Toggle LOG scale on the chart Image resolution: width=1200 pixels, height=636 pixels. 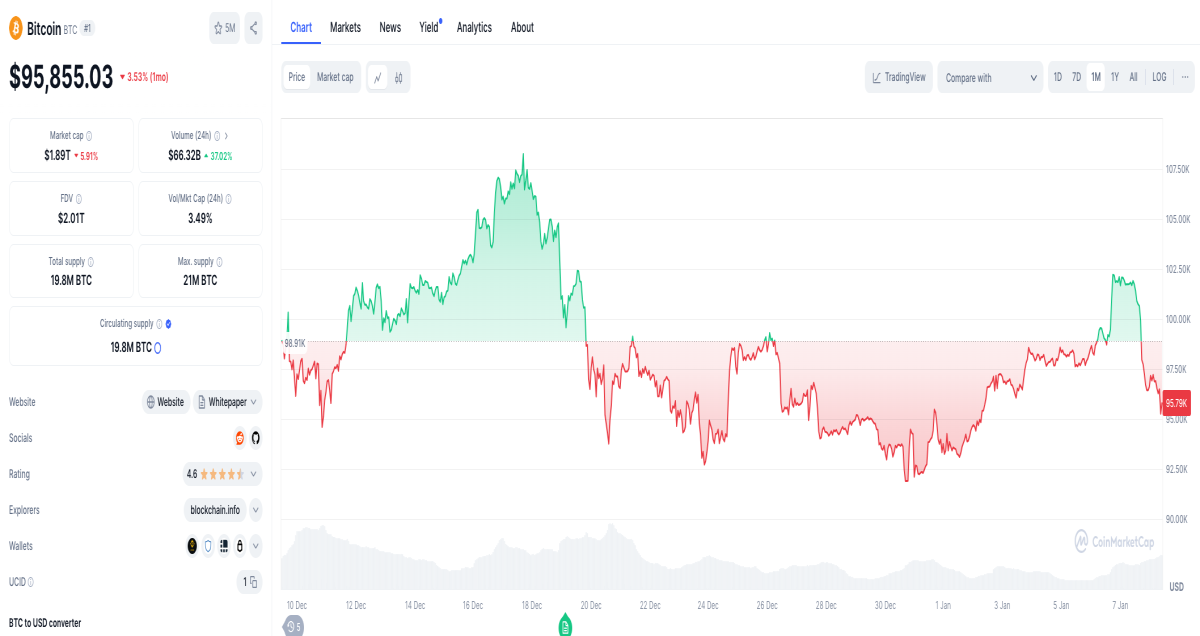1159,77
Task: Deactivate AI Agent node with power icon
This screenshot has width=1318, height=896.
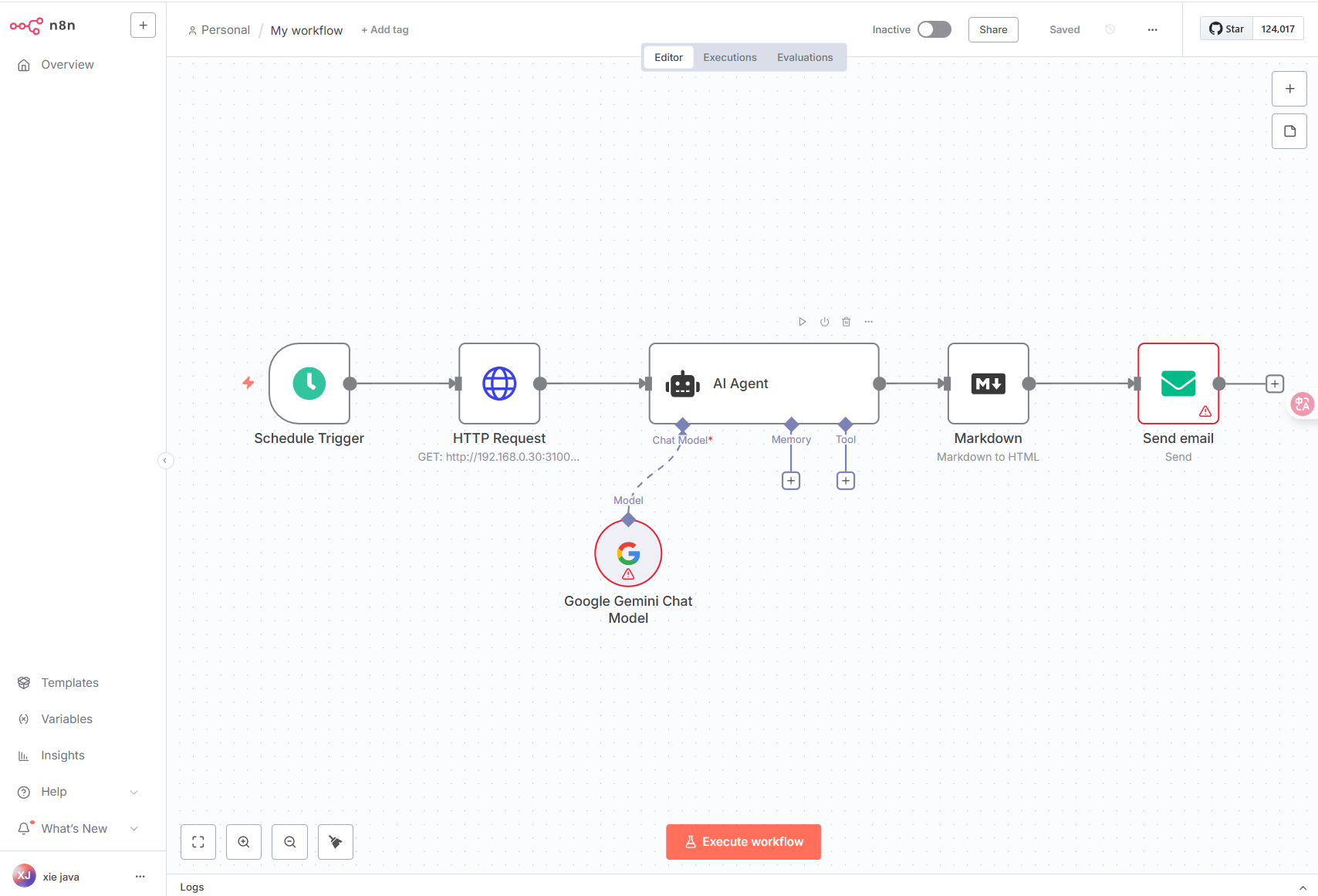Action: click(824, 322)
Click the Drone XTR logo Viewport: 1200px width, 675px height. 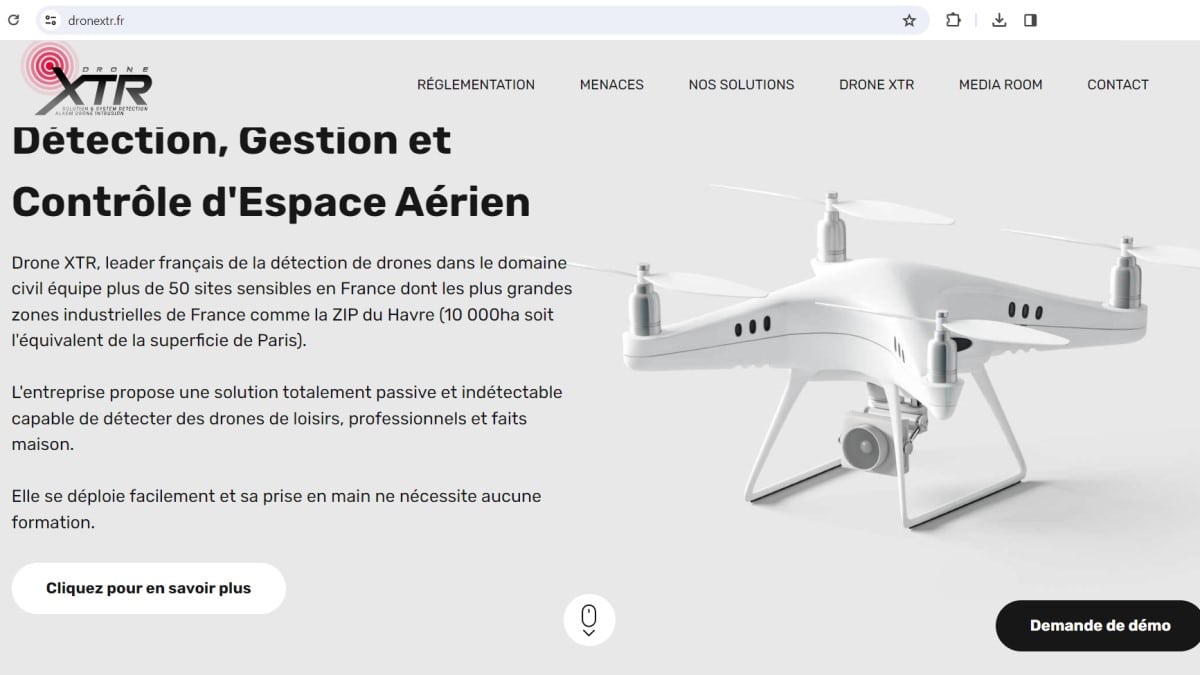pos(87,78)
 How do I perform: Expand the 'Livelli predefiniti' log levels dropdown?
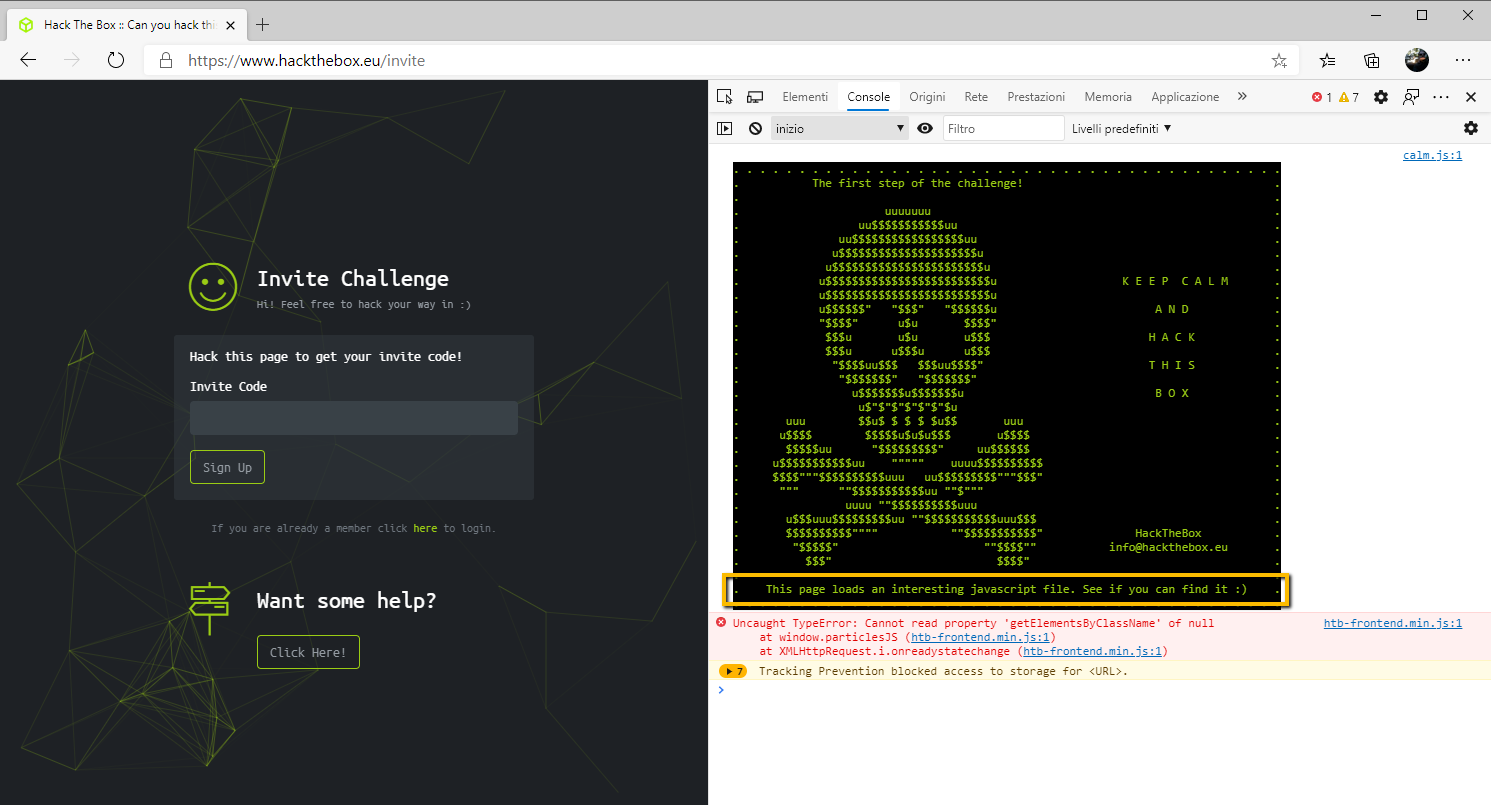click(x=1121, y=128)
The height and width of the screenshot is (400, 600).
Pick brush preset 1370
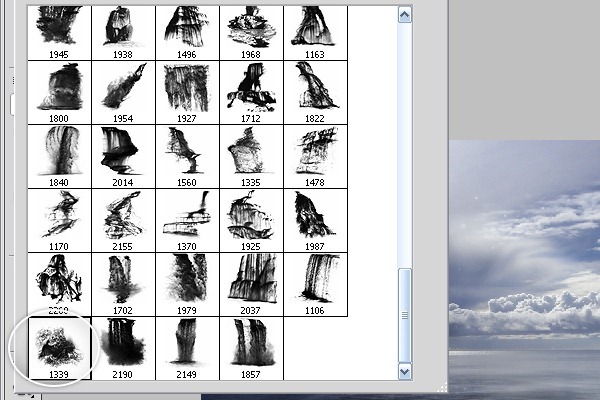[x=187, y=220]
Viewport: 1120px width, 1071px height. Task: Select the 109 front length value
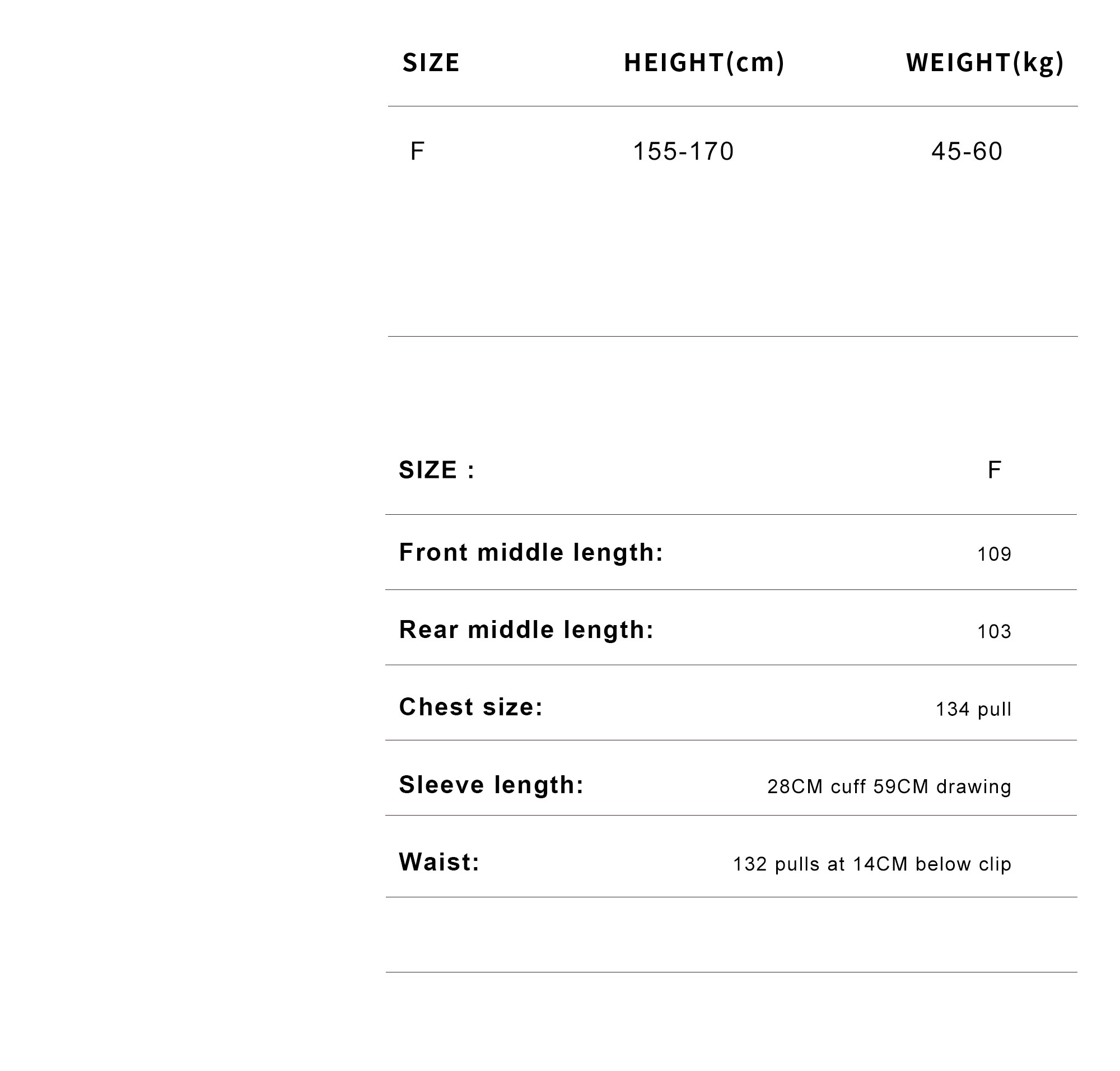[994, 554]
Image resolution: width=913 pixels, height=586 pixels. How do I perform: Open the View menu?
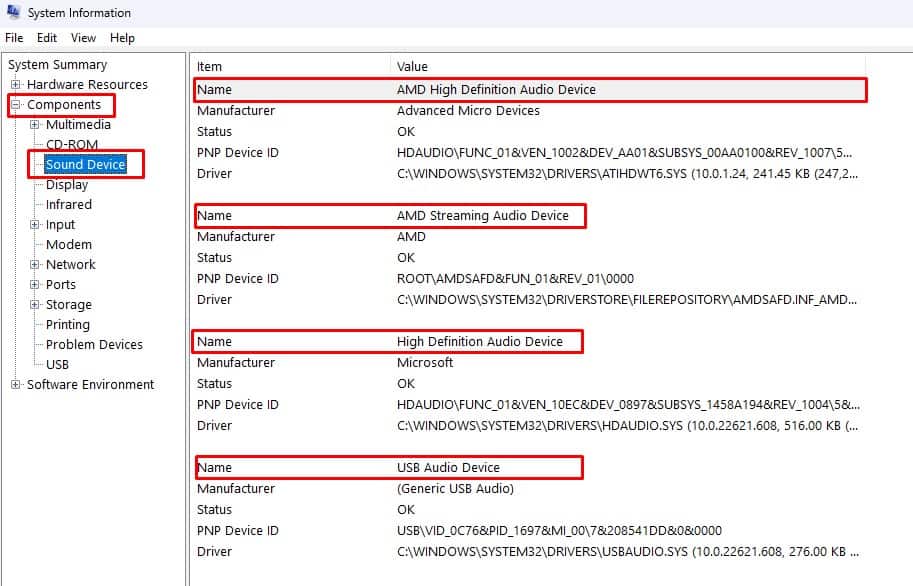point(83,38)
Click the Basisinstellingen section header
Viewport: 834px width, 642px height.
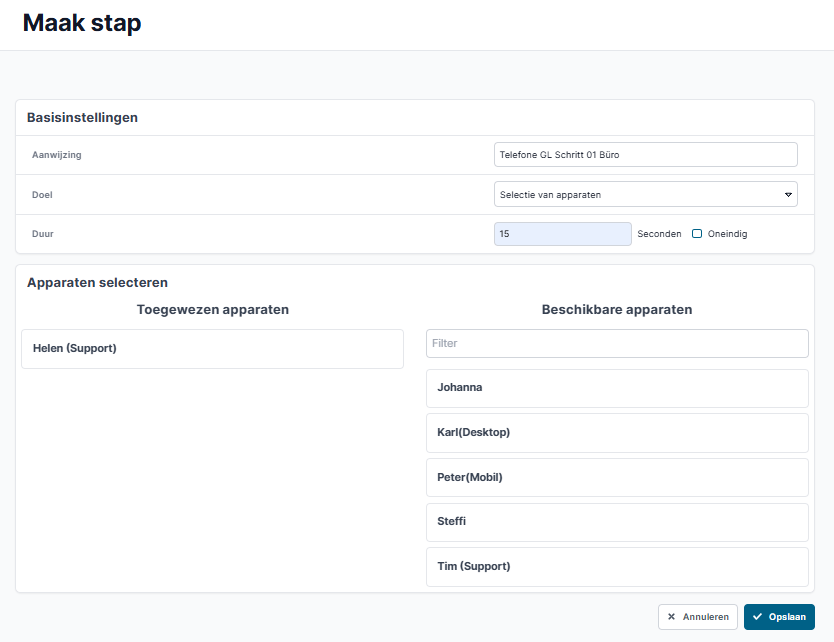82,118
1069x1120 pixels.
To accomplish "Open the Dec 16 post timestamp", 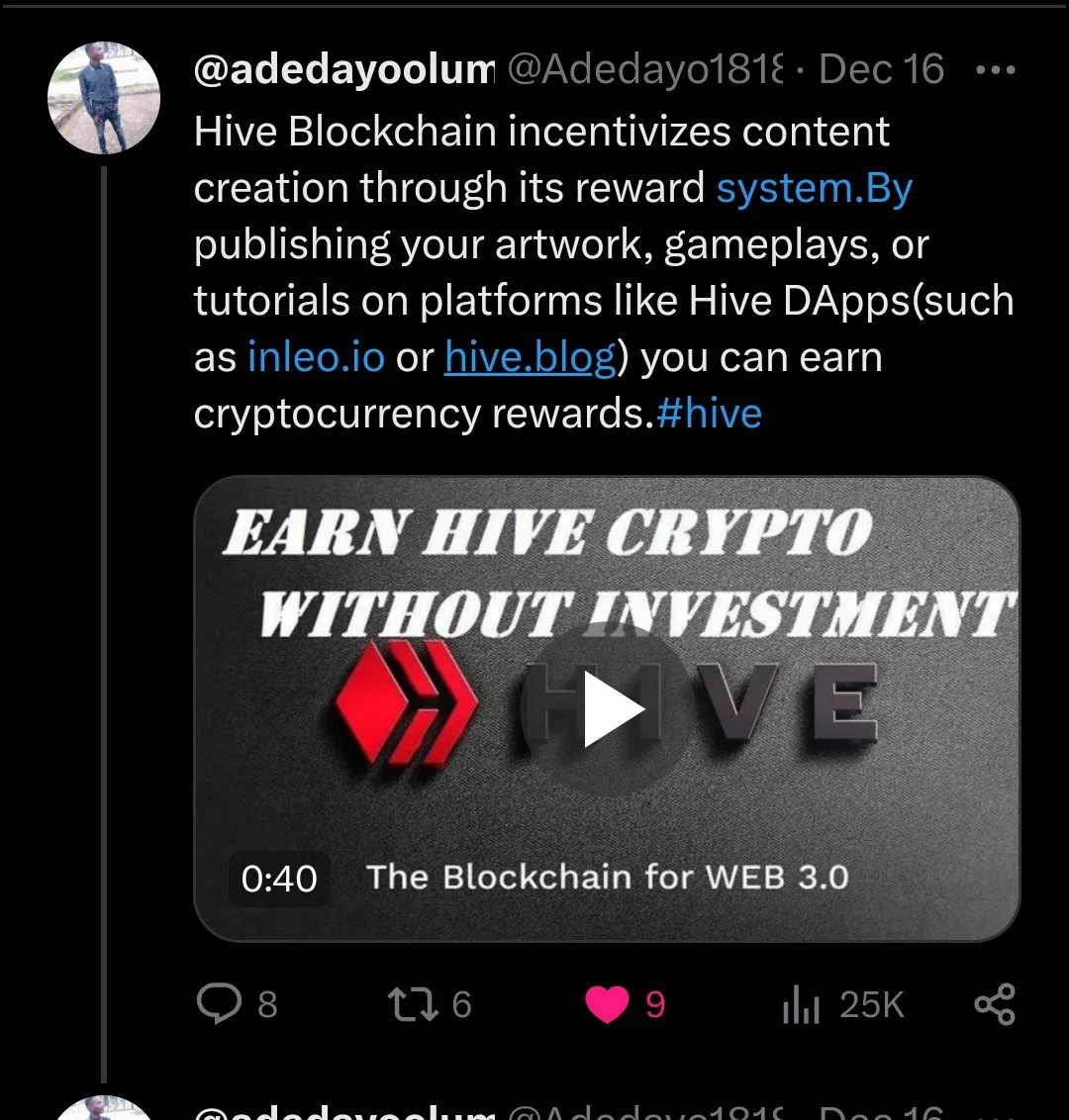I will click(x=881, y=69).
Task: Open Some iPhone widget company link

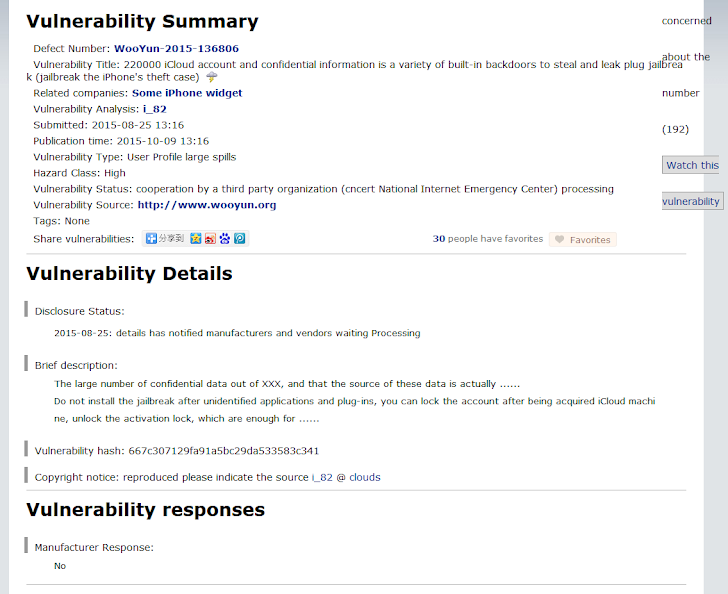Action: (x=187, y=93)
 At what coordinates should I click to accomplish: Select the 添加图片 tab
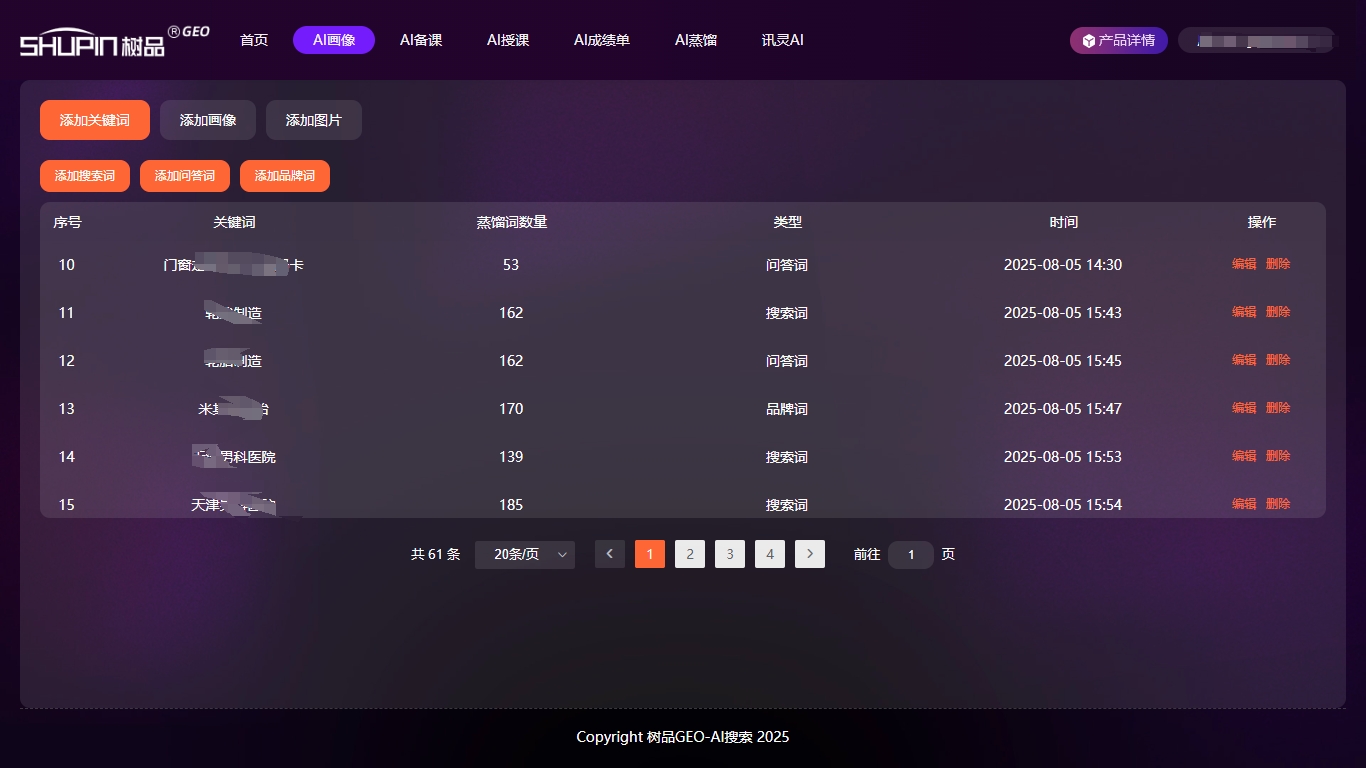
::::::
TASK DETAILS:
Beginning at the line that has "How do I perform: Expand" and ending at the line that has "Click the Basisinstellingen section header", restate the listing above word for word, pictures left out.

WORKED SOLUTION:
 How do I perform: Expand the 'Livelli predefiniti' log levels dropdown?
click(x=1121, y=128)
The height and width of the screenshot is (400, 600).
Pick brush preset 1370
[x=187, y=220]
Viewport: 1120px width, 1071px height. Task: Select the 109 front length value
[994, 554]
Image resolution: width=913 pixels, height=586 pixels. How do I perform: Open the View menu?
point(83,38)
Click the Basisinstellingen section header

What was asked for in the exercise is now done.